Monday, February 12, 2007

Memory Map

I’ve used a tool here at work called the Visual Thesaurus, an online and interactive dictionary and thesaurus. The sell copy says, “If you have a meaning in mind, say, ‘happy,’ the VT helps you find related words from 'blissful' to 'bright.' The best part is the VT works like your brain, not a paper-bound book. Word maps blossom with meanings and branch to related words. You'll want to explore just to see what might happen. You'll discover--and learn--naturally and intuitively. You'll find the right word, write more descriptively, free associate--and gain a more precise understanding of the English language.”

Well, it’s sorta cool. I like the assembly-time feel of it, like the electronic shuffling of online poker or the “wait while we search” bullets of Orbitz travel.

But lately, a better word-and-writing map for me is this blogsphere. Here’s why. I remember reading a column by Garrison Keillor and his take on the people locked into their laptops at Nina’s, a local café. Then I saw a Sex and the City rerun where Carie escapes to a coffee shop to escape the claustrophobia of her small apartment with live-in boyfriend. Later, I made a few visits to some of my favorite coffee houses. Stay with me: the word "cafe" mapped, from Keillor column to TV show to more cafe visits (as in that web on Visual Thesaurus. Thinking, thinking all the time.) I almost always write in those places, unless I’m meeting someone. I have this small University of Toronto Press reporter’s notebook and I pull it out and make notes on my day or the people around me. A recent entry reads, “Feb. 2: Grandma Teubert’s birthday. Groundhog did not see his shadow. Spring will come early.”

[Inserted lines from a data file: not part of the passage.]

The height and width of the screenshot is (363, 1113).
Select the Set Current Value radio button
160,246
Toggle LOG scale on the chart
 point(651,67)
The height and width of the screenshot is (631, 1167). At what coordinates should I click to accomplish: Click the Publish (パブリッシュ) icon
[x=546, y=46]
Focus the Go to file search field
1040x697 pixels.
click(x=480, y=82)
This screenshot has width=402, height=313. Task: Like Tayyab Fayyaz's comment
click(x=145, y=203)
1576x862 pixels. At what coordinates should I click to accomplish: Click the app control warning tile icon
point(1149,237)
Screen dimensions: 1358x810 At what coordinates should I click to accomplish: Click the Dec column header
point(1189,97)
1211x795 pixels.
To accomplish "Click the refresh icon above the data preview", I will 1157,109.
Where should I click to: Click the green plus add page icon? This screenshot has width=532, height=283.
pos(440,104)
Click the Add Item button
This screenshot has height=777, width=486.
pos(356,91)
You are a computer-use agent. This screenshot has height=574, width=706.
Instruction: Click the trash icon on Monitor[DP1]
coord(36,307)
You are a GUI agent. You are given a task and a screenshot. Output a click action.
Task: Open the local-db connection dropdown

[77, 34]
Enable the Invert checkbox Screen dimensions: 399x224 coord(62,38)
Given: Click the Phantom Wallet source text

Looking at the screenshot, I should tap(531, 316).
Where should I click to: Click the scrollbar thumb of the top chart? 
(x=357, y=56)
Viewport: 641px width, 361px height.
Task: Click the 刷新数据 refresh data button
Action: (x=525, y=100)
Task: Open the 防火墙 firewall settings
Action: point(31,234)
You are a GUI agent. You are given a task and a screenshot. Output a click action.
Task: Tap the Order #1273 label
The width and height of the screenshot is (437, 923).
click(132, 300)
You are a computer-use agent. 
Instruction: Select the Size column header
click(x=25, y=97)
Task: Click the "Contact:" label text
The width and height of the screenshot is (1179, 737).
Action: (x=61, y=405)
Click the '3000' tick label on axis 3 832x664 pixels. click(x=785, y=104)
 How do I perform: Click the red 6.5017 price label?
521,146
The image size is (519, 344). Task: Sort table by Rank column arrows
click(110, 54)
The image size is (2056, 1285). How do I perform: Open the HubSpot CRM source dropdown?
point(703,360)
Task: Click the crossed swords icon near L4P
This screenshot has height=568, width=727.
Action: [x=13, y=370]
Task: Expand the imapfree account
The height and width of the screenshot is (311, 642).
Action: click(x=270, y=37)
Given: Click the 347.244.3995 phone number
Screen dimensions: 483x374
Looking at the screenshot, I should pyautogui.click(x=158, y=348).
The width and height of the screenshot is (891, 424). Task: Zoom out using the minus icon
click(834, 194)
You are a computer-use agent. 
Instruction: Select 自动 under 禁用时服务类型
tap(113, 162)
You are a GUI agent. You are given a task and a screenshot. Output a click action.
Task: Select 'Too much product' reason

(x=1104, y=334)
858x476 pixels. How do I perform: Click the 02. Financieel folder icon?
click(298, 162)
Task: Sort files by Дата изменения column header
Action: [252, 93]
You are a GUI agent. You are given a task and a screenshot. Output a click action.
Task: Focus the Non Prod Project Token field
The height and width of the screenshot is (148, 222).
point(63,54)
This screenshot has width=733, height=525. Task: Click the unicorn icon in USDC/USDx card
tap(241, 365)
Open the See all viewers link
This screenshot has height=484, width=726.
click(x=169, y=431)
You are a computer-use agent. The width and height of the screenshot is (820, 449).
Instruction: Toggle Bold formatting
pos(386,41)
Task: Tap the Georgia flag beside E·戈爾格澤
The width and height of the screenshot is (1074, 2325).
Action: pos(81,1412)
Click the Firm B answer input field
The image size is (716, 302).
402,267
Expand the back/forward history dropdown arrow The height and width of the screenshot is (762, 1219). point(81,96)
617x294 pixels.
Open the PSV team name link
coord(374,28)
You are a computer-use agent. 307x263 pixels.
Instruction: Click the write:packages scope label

I decided to write a blog post on the coffee house as refuge. I wrote it at one of those cafes, then posted it. And then I browsed a few other blogs, which I normally do after my own postings, and there it was: a visual map of my mind’s wanderings--on someone else's post (reading, thinking, doing, blogging, reading, thinking, following that yellow brick road). Another blogger had seen Keillor’s column; he’d written a nice entry on the doings of that same coffee shop and what he himself found there. And that made me think about the last time I was at Nina’s with my friend Beth, who had taken me on my first Boundary Waters canoe trip last fall. It had been a glorious week of paddling and camping and friendship. Coincidences and blossoming, indeed.

I have this picture of myself from that trip and I keep it posted on the wall near my desk. I have a canoe on my shoulders and I look strong and happy. It is a nice antidote for the times at work when I feel weak and wimpy and all Emily Dickinson-like.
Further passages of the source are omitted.